Segment Start: Material supplied

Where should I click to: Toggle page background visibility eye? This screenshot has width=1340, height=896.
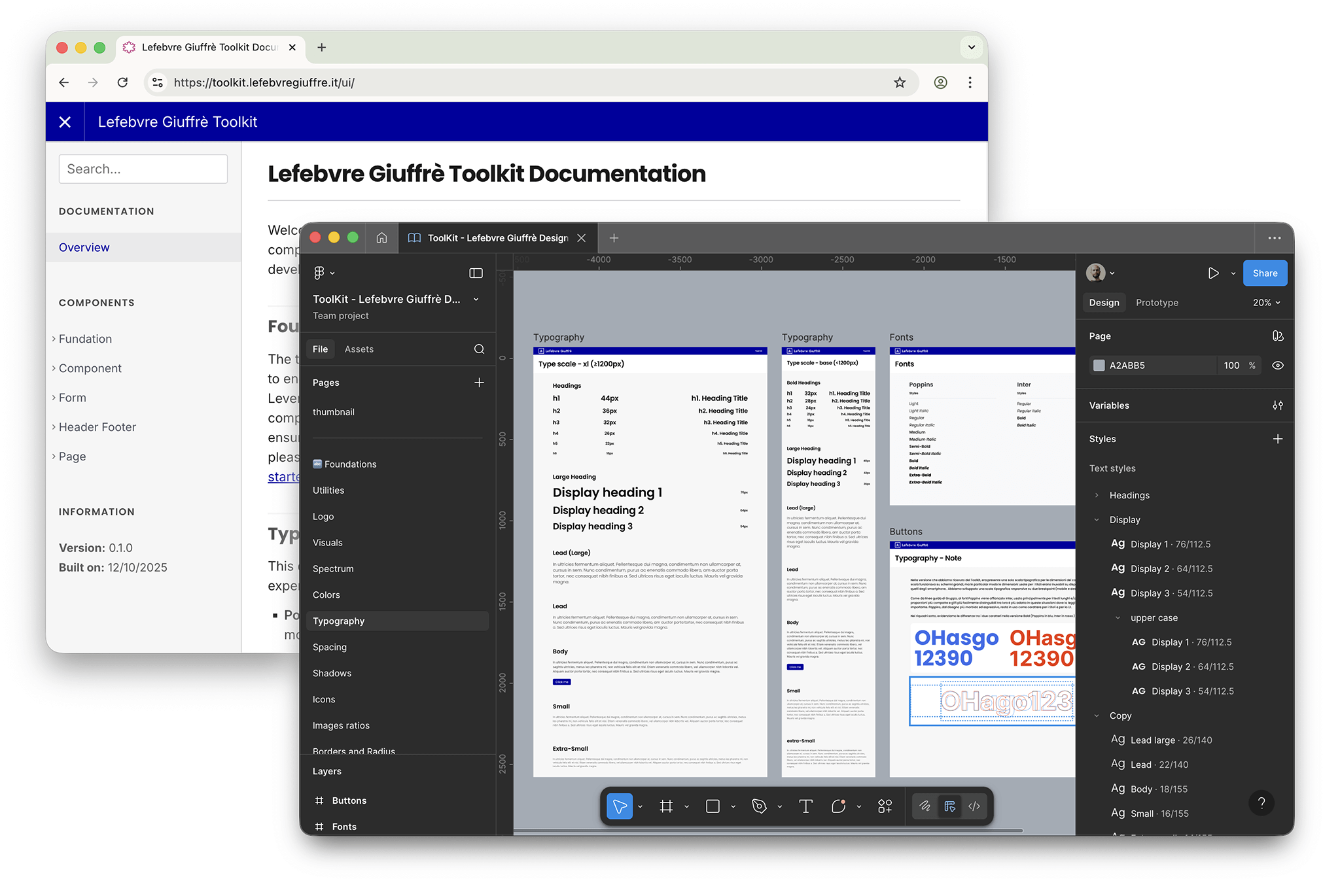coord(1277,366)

Segment End: Material supplied
Segment Start: Material supplied

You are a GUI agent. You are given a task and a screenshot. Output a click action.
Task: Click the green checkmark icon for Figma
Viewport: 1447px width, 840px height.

Segment End: Material supplied
Segment Start: Material supplied

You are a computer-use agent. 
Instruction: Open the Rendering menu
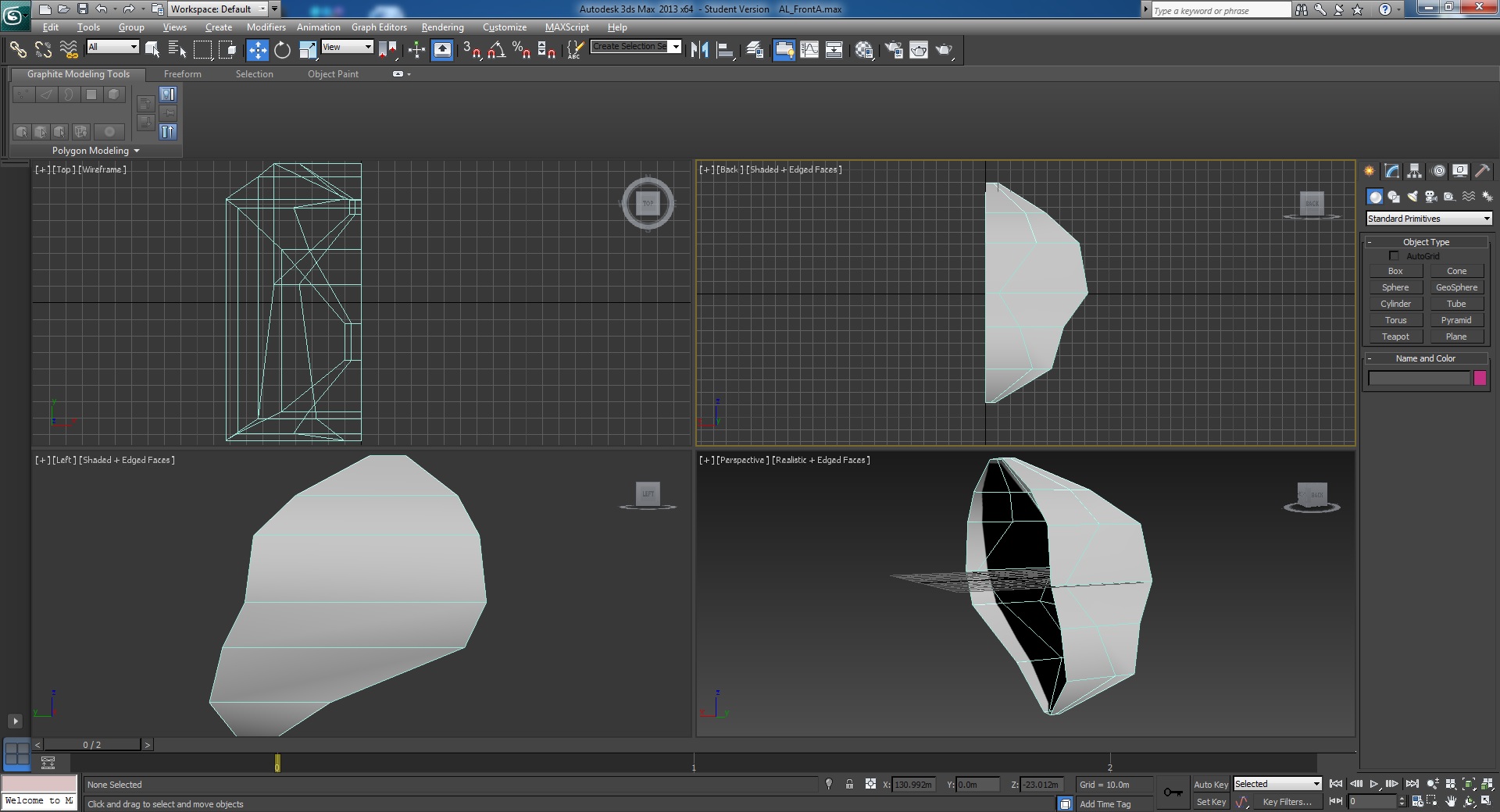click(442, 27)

Segment End: Material supplied

» Action item:
Please return all lines in the material above that include the word "agent".

» Output below:
You are a GUI agent. You are given a task and a screenshot. Output a click action.
You are a computer-use agent. 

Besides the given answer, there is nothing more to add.